■ **Task directions**
Show every line below that contains the string "tool". Case counts.
** START Data shown **
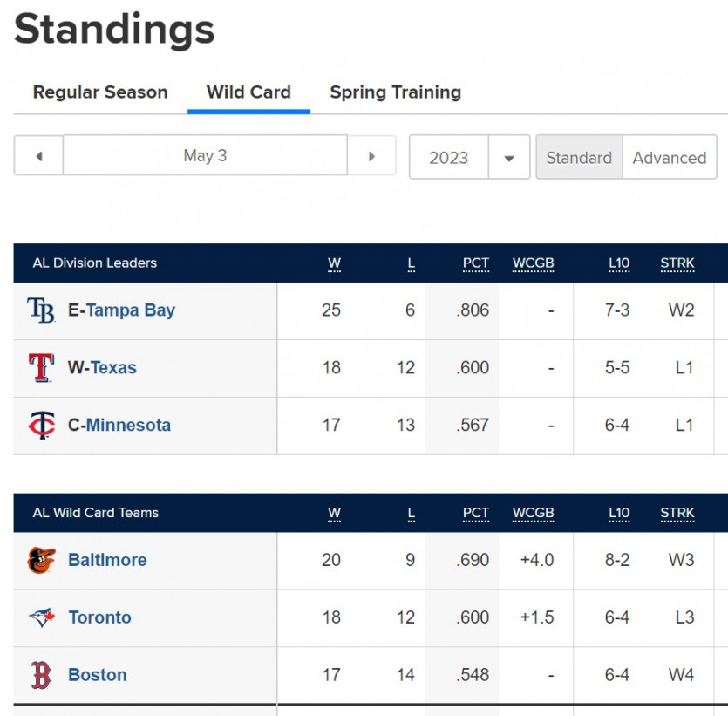The image size is (728, 716).
Task: Open the Spring Training tab
Action: (396, 92)
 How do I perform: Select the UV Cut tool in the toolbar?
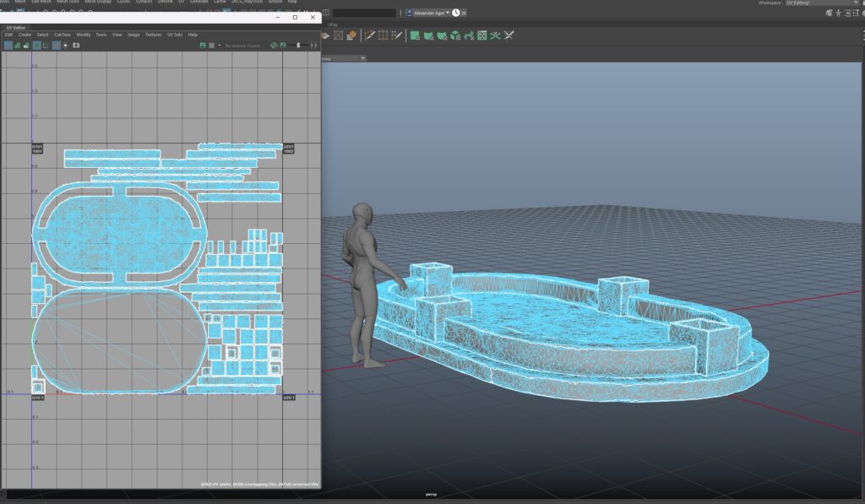tap(370, 35)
** END Data shown **
■ **Answer to the exercise**
 How do I perform: Select the UV Cut tool in the toolbar?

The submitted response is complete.